Additional file 1: Title of data: Supplementary figures. Figure S1. Home-cage activity during night and day. Figure S2. Novel object recognition test with 1 h interval between the familiarization and test phase. Figure S3. Number of marbles buried during the marble burying test. Figure S4. Representative photo images of the gnotobiotic isolators that were used in this study. Figure S5. Beta-diversity analyses including the human donors.

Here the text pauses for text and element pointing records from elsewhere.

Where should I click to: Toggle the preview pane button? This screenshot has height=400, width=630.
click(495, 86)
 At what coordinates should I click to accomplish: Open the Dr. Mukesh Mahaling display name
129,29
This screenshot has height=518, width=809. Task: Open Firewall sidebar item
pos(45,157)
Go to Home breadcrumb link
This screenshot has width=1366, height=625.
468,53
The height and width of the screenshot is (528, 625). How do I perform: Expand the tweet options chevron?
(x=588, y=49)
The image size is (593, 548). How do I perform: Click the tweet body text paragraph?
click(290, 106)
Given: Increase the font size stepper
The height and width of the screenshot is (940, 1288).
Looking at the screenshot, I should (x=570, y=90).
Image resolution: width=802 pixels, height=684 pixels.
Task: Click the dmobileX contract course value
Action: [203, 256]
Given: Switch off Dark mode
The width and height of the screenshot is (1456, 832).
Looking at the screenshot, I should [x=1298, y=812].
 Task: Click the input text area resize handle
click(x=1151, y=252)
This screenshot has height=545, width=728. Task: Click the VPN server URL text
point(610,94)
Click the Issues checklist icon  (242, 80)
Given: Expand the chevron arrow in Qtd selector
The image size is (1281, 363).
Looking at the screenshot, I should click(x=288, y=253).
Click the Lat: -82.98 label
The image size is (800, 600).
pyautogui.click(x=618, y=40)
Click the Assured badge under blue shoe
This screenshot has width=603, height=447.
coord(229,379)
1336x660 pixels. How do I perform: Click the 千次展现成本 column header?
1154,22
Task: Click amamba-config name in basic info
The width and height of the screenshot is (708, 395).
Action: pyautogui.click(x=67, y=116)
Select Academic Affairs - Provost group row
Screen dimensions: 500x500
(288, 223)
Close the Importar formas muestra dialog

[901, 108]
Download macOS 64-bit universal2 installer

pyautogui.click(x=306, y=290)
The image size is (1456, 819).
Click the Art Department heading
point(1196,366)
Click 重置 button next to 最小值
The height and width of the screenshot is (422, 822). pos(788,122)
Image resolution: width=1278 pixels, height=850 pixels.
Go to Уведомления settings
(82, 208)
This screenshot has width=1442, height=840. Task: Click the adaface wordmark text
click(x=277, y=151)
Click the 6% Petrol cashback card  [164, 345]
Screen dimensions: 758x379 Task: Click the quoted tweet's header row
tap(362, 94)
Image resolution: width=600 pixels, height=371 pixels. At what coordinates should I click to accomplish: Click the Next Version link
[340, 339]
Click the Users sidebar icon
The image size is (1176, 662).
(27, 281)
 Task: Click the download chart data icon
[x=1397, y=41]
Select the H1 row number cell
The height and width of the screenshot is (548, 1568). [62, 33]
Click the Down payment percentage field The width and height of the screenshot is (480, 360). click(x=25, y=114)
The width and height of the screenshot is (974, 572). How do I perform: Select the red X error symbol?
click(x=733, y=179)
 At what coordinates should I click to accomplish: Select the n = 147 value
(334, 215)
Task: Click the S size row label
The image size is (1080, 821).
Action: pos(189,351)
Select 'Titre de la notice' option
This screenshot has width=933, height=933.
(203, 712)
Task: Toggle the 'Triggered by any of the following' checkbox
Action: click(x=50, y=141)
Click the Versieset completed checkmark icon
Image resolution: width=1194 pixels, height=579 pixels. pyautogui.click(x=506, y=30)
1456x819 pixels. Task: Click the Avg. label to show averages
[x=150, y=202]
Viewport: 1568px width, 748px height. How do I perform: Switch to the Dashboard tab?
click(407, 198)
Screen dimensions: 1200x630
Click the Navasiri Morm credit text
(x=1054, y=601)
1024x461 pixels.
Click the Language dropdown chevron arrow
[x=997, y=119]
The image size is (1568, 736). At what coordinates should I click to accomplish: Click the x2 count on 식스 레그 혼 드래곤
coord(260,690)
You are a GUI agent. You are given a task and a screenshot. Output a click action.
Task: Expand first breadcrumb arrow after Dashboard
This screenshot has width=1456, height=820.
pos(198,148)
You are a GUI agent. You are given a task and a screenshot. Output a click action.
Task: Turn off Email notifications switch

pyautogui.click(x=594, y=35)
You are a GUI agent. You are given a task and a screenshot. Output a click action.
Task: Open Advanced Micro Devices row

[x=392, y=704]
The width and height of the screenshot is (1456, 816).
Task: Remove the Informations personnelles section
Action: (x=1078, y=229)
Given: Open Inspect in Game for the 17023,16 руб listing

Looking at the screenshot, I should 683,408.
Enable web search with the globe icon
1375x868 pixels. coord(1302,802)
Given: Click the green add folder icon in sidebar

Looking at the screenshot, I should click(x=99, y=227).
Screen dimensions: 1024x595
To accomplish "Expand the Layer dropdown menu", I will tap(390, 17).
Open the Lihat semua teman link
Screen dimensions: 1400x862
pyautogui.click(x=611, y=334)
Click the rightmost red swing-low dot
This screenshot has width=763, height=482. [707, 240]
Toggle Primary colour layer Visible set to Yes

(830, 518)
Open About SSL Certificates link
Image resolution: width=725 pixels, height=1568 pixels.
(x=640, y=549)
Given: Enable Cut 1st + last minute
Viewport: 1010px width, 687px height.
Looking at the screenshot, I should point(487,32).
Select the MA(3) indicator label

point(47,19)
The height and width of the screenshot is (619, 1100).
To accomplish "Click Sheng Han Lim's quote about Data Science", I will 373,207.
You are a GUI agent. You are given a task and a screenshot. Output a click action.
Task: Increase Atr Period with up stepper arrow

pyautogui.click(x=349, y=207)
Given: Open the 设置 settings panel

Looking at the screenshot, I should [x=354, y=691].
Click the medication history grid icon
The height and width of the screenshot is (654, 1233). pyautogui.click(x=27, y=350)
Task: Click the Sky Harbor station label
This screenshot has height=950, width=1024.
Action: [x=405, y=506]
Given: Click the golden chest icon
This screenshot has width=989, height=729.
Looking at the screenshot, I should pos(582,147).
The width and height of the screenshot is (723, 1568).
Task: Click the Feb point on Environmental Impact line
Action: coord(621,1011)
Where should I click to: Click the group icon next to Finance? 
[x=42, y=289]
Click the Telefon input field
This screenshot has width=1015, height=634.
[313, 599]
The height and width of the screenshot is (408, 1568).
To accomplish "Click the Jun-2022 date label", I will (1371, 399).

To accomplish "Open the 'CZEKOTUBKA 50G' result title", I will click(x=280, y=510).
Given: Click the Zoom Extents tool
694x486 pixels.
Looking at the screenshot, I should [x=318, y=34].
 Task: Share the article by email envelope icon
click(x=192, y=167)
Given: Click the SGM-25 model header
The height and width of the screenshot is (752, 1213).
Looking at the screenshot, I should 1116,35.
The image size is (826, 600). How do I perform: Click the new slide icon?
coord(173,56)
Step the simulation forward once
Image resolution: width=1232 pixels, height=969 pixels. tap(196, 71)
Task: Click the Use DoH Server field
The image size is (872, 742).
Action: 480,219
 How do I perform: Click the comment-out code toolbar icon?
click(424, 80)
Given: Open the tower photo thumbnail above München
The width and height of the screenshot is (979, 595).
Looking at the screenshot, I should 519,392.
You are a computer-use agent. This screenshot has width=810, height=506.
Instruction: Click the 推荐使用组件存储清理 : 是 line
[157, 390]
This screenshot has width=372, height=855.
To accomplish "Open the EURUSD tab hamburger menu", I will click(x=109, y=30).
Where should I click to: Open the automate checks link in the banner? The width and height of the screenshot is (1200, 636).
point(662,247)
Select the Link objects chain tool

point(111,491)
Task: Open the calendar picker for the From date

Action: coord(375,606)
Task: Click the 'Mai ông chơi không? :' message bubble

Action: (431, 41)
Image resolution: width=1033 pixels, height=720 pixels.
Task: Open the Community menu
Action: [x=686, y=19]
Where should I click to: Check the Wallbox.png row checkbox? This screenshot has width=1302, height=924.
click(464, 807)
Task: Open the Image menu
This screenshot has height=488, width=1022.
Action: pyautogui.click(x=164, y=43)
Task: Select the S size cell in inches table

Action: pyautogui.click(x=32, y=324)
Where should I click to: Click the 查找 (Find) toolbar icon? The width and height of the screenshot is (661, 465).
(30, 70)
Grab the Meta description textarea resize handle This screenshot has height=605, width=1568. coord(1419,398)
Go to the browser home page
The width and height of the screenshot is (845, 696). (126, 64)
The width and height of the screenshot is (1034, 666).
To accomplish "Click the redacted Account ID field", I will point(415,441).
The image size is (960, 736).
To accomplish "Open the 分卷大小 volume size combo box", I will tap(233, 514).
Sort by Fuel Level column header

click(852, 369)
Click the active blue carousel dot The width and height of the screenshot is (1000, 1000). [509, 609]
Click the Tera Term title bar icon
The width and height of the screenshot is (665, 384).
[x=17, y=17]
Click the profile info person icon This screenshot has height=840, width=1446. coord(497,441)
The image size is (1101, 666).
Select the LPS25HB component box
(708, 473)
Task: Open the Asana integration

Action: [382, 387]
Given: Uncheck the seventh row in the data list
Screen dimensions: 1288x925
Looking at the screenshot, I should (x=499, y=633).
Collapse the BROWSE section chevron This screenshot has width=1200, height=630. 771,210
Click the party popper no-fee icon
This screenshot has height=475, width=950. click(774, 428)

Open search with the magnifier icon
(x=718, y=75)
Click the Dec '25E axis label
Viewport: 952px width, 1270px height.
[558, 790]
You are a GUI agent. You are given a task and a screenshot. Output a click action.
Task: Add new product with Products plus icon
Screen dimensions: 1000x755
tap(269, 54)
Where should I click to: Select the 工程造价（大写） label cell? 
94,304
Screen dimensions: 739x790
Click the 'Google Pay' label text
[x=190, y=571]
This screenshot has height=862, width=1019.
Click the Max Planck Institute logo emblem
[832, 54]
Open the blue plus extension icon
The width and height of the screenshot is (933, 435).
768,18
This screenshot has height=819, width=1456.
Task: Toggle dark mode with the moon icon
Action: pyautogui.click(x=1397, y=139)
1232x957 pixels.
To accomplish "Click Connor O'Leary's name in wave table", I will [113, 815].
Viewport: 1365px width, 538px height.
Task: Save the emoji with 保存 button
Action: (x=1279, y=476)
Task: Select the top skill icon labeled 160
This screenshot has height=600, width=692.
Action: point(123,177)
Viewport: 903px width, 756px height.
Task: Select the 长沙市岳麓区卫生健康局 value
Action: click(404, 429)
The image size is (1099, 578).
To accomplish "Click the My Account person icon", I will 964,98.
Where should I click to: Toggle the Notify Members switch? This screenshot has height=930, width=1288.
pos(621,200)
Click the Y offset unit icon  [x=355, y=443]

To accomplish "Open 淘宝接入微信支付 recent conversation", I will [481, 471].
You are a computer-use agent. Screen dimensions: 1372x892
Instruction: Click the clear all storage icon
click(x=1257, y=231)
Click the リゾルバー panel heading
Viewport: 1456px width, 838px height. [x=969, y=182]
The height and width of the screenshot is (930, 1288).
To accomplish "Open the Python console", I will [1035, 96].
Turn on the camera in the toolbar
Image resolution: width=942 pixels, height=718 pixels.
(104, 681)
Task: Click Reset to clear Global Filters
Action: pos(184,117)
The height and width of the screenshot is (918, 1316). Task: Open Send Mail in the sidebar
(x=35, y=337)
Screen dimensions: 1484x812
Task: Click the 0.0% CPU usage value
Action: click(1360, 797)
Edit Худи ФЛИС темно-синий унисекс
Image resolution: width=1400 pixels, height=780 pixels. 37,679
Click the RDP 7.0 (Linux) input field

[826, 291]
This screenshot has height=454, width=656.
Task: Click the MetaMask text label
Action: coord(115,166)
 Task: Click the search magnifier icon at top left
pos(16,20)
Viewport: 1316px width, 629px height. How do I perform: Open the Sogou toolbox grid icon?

Additional file 2: Title of data: Supplemental methods and results. Description: Additional methods and results are available in the supplementary text, including methods of (1) experimental design, (2) preparation of human fecal samples, (3) microbiota analysis, (4) behavioral tests, (5) MRI protocols, (6) immunohistochemistry, and (6) statistical analysis. Additional results are also available including cerebral blood flow, total correlation analyses, and immunohistochemical stainings.

Additional file 3: Title of data: Supplementary tables. Table S1. Imaging parameters for the anatomical references, rsfMRI, ASL and DTI. Table S2. Statistical outliers which were removed from the dataset per test.